Insurance lawyers weigh in on incoming Hong Kong intermediary regime

Agents, brokers, and insurers reminded to review the new regime and ensure compliance by September 23

Insurance lawyers weigh in on incoming Hong Kong intermediary regime

Insurance News

By Gabriel Olano

With Hong Kong’s Insurance Authority poised to take over regulation of insurance agents and brokers from the self-regulatory organisations on September 23, intermediaries and other related parties must take heed of the new regulatory regime.

In anticipation of the change, two insurance law experts, Tow Wu Lim and Jenny W. Y. Yu, partner and counsel, respectively, at international law firm Mayer Brown, have authored a legal update regarding the upcoming change.

According to the piece, under the new insurance intermediary regime anyone carrying out ‘regulated activities’ must be licensed. These regulated activities are broadly defined to include negotiating or arranging a contract of insurance, inviting or inducting a person to enter into a contract of insurance or to make a material decision, and giving regulated advice.

Furthermore, the new regime also contains statutory conduct requirements for insurance intermediaries under sections 90 and 91 of the Insurance Ordinance Cap. 41. The Insurance Authority has issued two codes of conduct for licensed insurance agents and insurance brokers, which lay out the fundamental principles of professional conduct and inform about and explain the statutory requirements, the update said.

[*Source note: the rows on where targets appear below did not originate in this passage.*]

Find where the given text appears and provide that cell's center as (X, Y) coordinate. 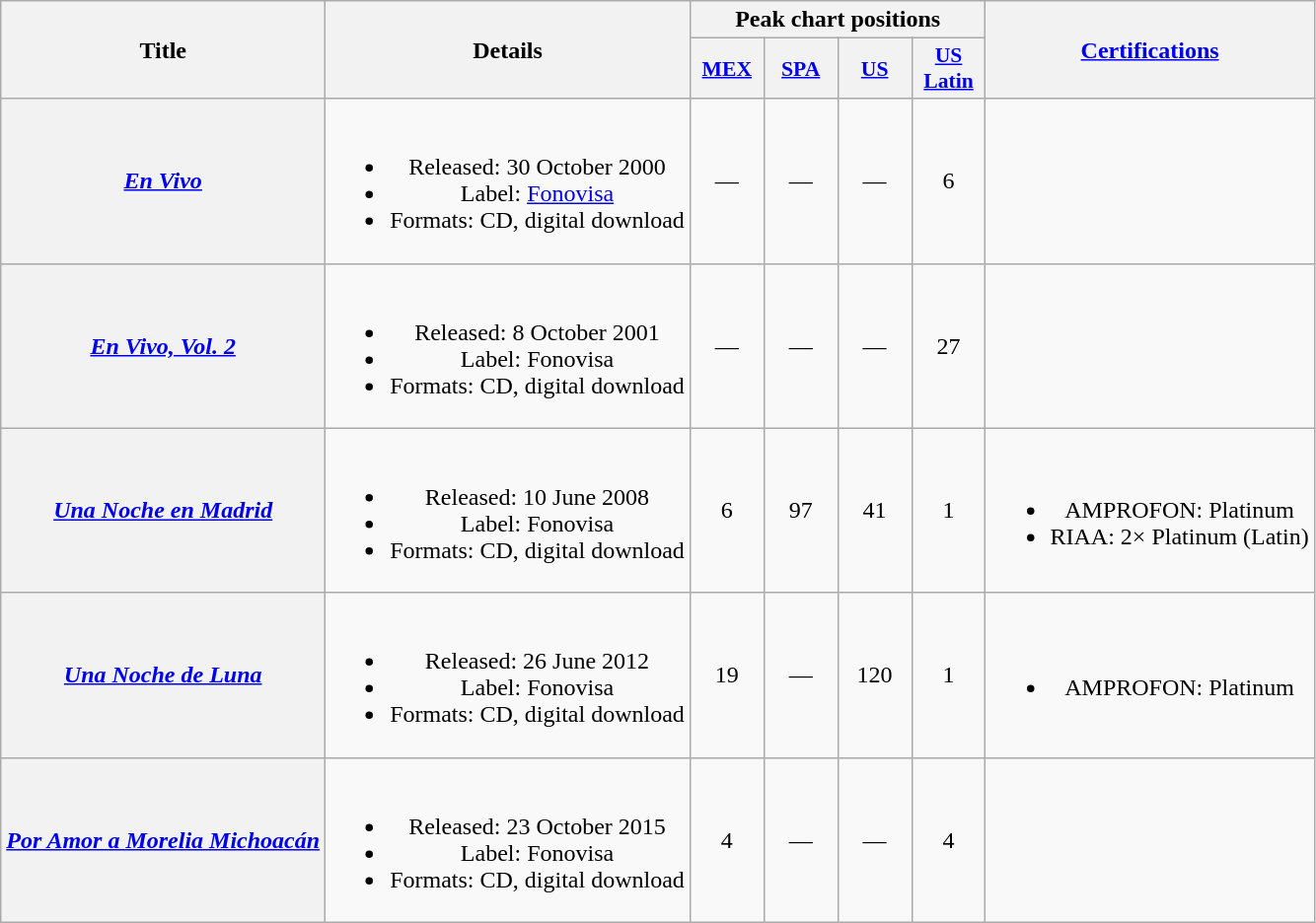
En Vivo, Vol. 2 (164, 345)
Released: 30 October 2000Label: FonovisaFormats: CD, digital download (508, 182)
Peak chart positions (838, 20)
Certifications (1150, 49)
Released: 26 June 2012Label: FonovisaFormats: CD, digital download (508, 675)
US (874, 69)
USLatin (949, 69)
120 (874, 675)
Una Noche de Luna (164, 675)
Released: 8 October 2001Label: FonovisaFormats: CD, digital download (508, 345)
En Vivo (164, 182)
AMPROFON: PlatinumRIAA: 2× Platinum (Latin) (1150, 511)
19 (726, 675)
SPA (801, 69)
Details (508, 49)
41 (874, 511)
27 (949, 345)
AMPROFON: Platinum (1150, 675)
Released: 10 June 2008Label: FonovisaFormats: CD, digital download (508, 511)
Una Noche en Madrid (164, 511)
Released: 23 October 2015Label: FonovisaFormats: CD, digital download (508, 841)
MEX (726, 69)
Title (164, 49)
97 (801, 511)
Por Amor a Morelia Michoacán (164, 841)
For the text-containing cell, return its midpoint in (X, Y) coordinate format. 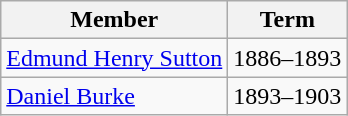
1886–1893 (288, 58)
Term (288, 20)
Edmund Henry Sutton (114, 58)
Member (114, 20)
1893–1903 (288, 96)
Daniel Burke (114, 96)
Provide the (x, y) coordinate of the cell's center where the given text is located.  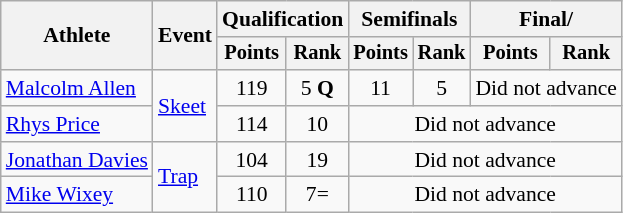
Skeet (185, 106)
10 (317, 124)
110 (252, 195)
19 (317, 160)
5 (442, 88)
Semifinals (409, 19)
104 (252, 160)
5 Q (317, 88)
Mike Wixey (77, 195)
11 (380, 88)
Event (185, 36)
114 (252, 124)
Qualification (282, 19)
Jonathan Davies (77, 160)
Trap (185, 178)
Malcolm Allen (77, 88)
7= (317, 195)
Final/ (546, 19)
Rhys Price (77, 124)
119 (252, 88)
Athlete (77, 36)
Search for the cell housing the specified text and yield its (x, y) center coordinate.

The fundamental principles intermediaries must abide by include honesty and integrity, exercising care, skill and diligence, disclosure of information, and conflicts of interest.

Such principles are consistent with the concept of fair treatment of customers enunciated by the International Association of Insurance Supervisors, the authors said.

The update also tackled an issue discussed in the consultations for both codes of conduct, which was about ‘referral of businesses’. This refers to when a person refers a prospective client to an insurance agent or an insurance broker. According to Lim and Yu, the Insurance Authority has expressed that referrals are not entirely free from regulatory concerns and if the person making the referral is not licensed, then the person must not carry out any regulated activities.

“The Insurance Authority also expressed concerns about referral fees linked with referrals and that they must not in any way incentivise unlicensed persons to carry on regulated activities,” the update said. “Referrals may be an issue that requires further regulatory consideration.”

There will be a three-year transition period for existing intermediaries. Any existing insurance intermediaries that are registered with the self-regulatory organisations before September 23, will be deemed licensees throughout the transition period. Meanwhile, those with pending applications will have to file a new application with the Insurance Authority.

“Insurance agents and their appointing insurers and insurance brokers are reminded to review the new regime and the codes of conduct, and ensure that they are compliant when the new regime commences on September 23,” the update said.